Another way of looking at it is that if you apply your source voltage to an inductor, V(S) = sin(wt) then the current must be i = sin(wt)/R, so by the inductor formula:

V(L) = L di/dt = L/R d sin(wt)/dt = L/R cos(wt)

And we know that cos(wt) is 90 degrees ahead of sin(wt).

So actually the back emf in the circuit is initially larger than supply voltage?

 

[atomthick]

The idea that current lags is only true only if you use alternative current, just like Zryn correctly expressed through formulas, because of the special relation between sin and cos. If you however apply a different variation of voltage let's say Aln(t) you will get a V(L) = A L/(Rt) which doesn't seem to be delayed but instead totaly changed.

You should think of the lag only as a special case (in alternative current) to help you remember the relationship between current and voltage.

 

[Bassalisk]

Ok i think i got it. Now i need someone with good knowledge of complex area applied to e engineering. I just learned from my classes that there is something called active and reactive resistance, power etc. I figured that active resistance is like a resistor. But i do not understand what reactive part is...
Thanks

 

[tiny-tim]

Hi Bassalisk!

In a resistor, voltage and current are dependent on each other, but in an inductor they are independent (so there is no resistance), and instead voltage is dependent on the rate of change of current: V = LdI/dt.

In a steady AC circuit, however, the rate of change of current is conveniently proportional to the current itself (and to the frequency), but 90° out of phase.

So the voltage is also 90° out of phase with the current.

I just learned from my classes that there is something called active and reactive resistance, power etc. I figured that active resistance is like a resistor. But i do not understand what reactive part is...

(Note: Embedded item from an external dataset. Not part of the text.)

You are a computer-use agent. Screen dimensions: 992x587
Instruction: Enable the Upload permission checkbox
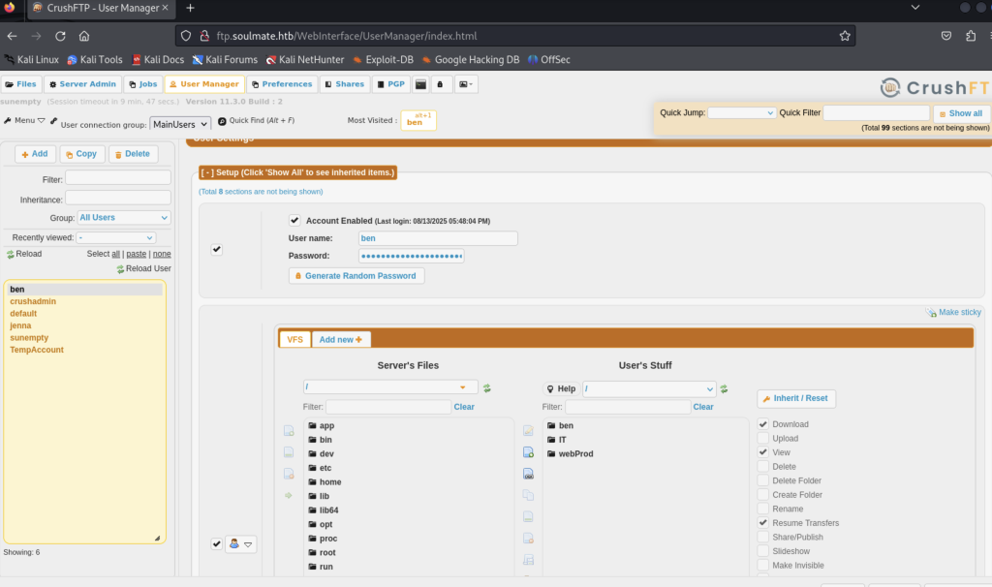tap(763, 439)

Reactive resistance (or reactance, X) is the "imaginary part" of https://www.physicsforums.com/library.php?do=view_item&itemid=303" …

Z = R + jX …

a reactive component (inductor or capacitor) has no resistance (ie voltage does not depend on current), but has a coupling between V and dI/dt (for an inductor) or between I and dV/dt (for a capacitor), and the power through it (V times I) in a steady AC circuit cycles with twice the frequency of the circuit itself, and averages zero … this zero-average power is known as reactive power, I think because you "get it back".

 

[Bassalisk]

Inductors react against a change in current. Applying a voltage to its terminals will produce a current that will then create a magnetic field like any other wire. An inductor is called as such because its magnetic coupling is high. In other words, the magnetic field it creates will have an effect on the element itself.

If the magnectic field varies with time (which is the case when you just applied a voltage to the inductor terminals), an electric field will be induced within the wire the counter the change in magnetic field. This E-field will tend to "stop" the current that would normally be present without the inductance effect. Thus current "lags" behind voltage. Too quick of change in current creates an e-field that decreases dI/dt.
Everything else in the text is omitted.